The term ‘mercantilism’ first acquired significance at the hands of Adam Smith. ‘The different progress of opulence in different ages and nations has given occasion to two different systems of political economy, with regard to enriching people ‘,

The balance-of-trade doctrine and the specie-flow mechanism

The leading features of the mercantilist outlook are well known: gold bullion and treasure of every kind as the essence of wealth; regulation of foreign trade to produce an inflow of gold and silver; promotion of industry by encouragement of cheap row-material imports; protective duties on imported manufactured goods; encouragements of exports, particularly finished goods; and an emphasis on population growth, keeping wages low. The core of mercantilism, of course, is the doctrine that a favourable balance of trade is desirable because it is somehow productive of national prosperity. Like an individual, a country must spend less than its income if its wealth is to increase. Money was falsely equated with capital and the favourable balance of trade with the annual balance of income over consumption.
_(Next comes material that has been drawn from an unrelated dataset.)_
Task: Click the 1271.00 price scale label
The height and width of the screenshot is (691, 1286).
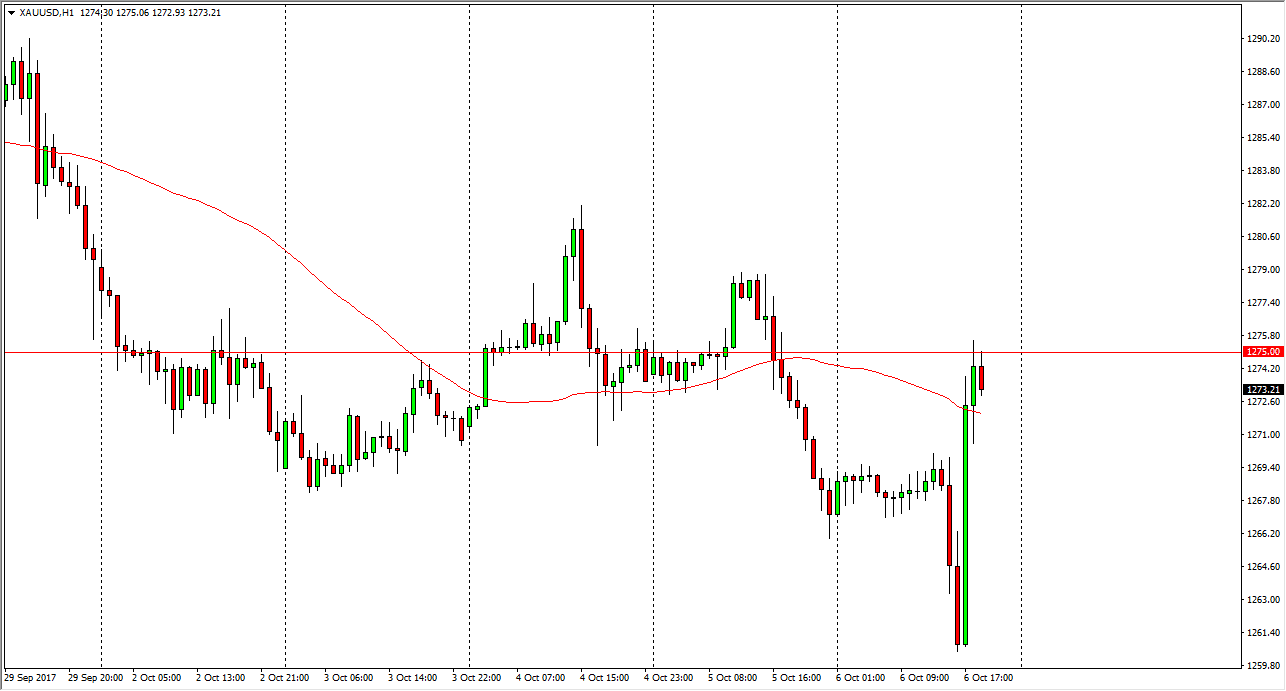Action: (1262, 435)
The idea that an export surplus is the index of economic welfare may be described as the basic fallacy that runs through the whole of the mercantilist literature. A country earns foreign exchange by either

1. Visible commodity exports,

2. Invisible export of services,

3. Export of precious metals or

4. Imports of capital, either in the form of foreign investment at home, profits on its own foreign investment abroad, or loans granted by foreigners.

A country spends foreign exchange by

1. Visible imports,

2. Invisible imports,

3. Import of precious metals and

4. Exports of capital in general form of acquiring claims on foreigners.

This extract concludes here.